The AGM acknowledged that MOL has produced outstanding results for three successive years, and MOL’s standalone strategy was evaluated as successful by shareholders. In fiscal year 2007, operating profit excluding special items improved by 5% in USD-terms to USD 1,629 mn, according to IFRS. EBITDA was up to a record USD 2.4bn excluding special items. Net profit excluding special items improved by 13% in USD-terms, y-o-y to USD 1,144.7mn. Net income excluding the non-realized fair valuation difference of the conversion option of Magnolia and other special items was USD 1,215.2mn (up 12% year-on-year). The devaluation of the USD impacted the result in Hungarian forint terms.
MOL’s outstanding downstream and upstream efficiency contributed to maintaining a stable growth platform for the company even in a fast changing industry environment. In addition to significant organic growth, the company has accelerated its acquisition and partnership program. MOL completed several acquisition deals including IES, a further shareholding in TVK, Tifon and the Matjuskhinskaja field. Since last year MOL has concluded two major strategic cooperation deals: entering the electricity market, of high growth potential alongside one of Europe’s biggest electricity companies, CEZ; and establishing a long term cooperation with OOC, Oman Oil Company. In addition, MOL expanded its international exploration portfolio with exploration blocks in Cameroon and Kurdistan. Furthermore, MOL signed Memorandum of Understandings with the Libyan Investment Authority and India’s state oil company.

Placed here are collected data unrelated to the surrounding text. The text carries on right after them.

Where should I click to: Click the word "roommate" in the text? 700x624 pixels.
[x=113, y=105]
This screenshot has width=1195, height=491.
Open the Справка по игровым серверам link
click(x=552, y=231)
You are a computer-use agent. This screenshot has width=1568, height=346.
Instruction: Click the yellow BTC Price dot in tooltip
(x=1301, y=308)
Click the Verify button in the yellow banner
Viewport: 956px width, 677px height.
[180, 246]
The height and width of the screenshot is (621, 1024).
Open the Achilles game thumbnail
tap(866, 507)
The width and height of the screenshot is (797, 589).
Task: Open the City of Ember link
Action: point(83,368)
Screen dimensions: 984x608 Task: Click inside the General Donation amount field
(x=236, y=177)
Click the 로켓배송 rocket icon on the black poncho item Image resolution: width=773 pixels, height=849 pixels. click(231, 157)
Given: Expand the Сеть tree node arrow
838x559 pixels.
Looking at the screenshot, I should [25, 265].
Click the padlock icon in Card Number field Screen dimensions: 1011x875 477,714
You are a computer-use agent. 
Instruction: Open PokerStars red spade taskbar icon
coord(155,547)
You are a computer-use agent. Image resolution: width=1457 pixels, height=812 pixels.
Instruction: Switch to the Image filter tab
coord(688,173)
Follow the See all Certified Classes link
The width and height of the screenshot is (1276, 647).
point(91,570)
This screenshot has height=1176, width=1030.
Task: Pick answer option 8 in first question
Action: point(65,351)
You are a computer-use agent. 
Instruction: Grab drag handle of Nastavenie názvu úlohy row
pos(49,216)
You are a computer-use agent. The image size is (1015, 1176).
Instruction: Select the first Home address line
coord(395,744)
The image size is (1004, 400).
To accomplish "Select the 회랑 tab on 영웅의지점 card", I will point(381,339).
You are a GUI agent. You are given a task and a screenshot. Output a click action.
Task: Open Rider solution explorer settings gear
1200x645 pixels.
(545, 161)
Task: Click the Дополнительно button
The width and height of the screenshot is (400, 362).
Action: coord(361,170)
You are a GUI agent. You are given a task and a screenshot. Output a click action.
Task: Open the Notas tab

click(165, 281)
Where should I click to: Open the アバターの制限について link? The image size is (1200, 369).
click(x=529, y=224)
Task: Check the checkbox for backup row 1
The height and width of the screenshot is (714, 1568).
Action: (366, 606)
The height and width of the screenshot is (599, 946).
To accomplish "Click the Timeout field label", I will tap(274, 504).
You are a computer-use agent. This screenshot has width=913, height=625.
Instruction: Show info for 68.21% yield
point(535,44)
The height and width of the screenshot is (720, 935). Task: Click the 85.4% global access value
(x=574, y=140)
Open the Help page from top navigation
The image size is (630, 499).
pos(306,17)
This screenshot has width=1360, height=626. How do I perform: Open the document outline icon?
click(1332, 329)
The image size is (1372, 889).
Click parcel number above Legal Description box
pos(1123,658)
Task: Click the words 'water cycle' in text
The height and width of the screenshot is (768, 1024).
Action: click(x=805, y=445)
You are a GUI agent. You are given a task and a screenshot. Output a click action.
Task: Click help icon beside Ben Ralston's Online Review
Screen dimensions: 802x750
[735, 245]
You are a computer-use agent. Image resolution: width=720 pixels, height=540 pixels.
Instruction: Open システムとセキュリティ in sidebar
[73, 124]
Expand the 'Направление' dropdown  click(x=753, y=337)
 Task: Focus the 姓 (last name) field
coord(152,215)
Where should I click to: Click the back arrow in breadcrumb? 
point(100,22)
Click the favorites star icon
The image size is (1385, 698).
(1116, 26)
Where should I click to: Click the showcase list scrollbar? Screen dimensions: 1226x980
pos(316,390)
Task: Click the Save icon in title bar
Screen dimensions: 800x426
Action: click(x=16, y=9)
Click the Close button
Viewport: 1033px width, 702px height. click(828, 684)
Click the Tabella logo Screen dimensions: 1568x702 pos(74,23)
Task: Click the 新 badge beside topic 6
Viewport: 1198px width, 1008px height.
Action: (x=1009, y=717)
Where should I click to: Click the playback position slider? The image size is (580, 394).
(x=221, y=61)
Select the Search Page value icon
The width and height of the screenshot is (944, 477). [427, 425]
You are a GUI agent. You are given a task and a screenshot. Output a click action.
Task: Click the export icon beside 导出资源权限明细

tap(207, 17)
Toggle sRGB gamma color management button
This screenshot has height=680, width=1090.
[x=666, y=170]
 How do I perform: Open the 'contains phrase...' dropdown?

At the AGM, the 2007 business year was closed with the approval of the audited financial statements. The AGM decided to grant a dividend of HUF 85bn representing a 40% pay-out ratio. Shareholders agreed to cancel 5% of treasury shares to be arranged by the Board of Directors in due course and decrease the company’s share capital accordingly.
Shareholders re-authorized the Board’s right to acquire treasury shares up to 25% of the issued share capital. The AGM amended several elements of MOL’s Articles of Association in order to comply with current legislation and to facilitate greater flexibility for the management of the company going forward.
Mr Zsolt Hernádi, Mr György Mosonyi, Mr Iain Paterson and Mr. Gábor Horváth were re-elected to the Board of Directors by the AGM.Mulham Basheer Abdullah Al Jarf, was newly elected to the Board, Michel–Marc Delcommune resigned as a member of the Board of Directors.Mr. Gyula Dávid was elected as a member of the Board and Mr. István Gergely was elected as a member of the Supervisory Board, both are appointees of the Hungarian Energy Office, and will be non-voting members, in accordance with the Gas Supply Act.
Following a resolution requested by a shareholder, the AGM approved the appointment of an auditor to provide an opinion on MOL’s specific transactions and accounts for 2007. After the meeting MOL’s Chairman, Mr Zsolt Hernádi, said, “The support from our shareholders today is a clear confirmation of their confidence in the company, the management and MOL’s strategy and they trust that the successes achieved during the past three years will also continue in the future”.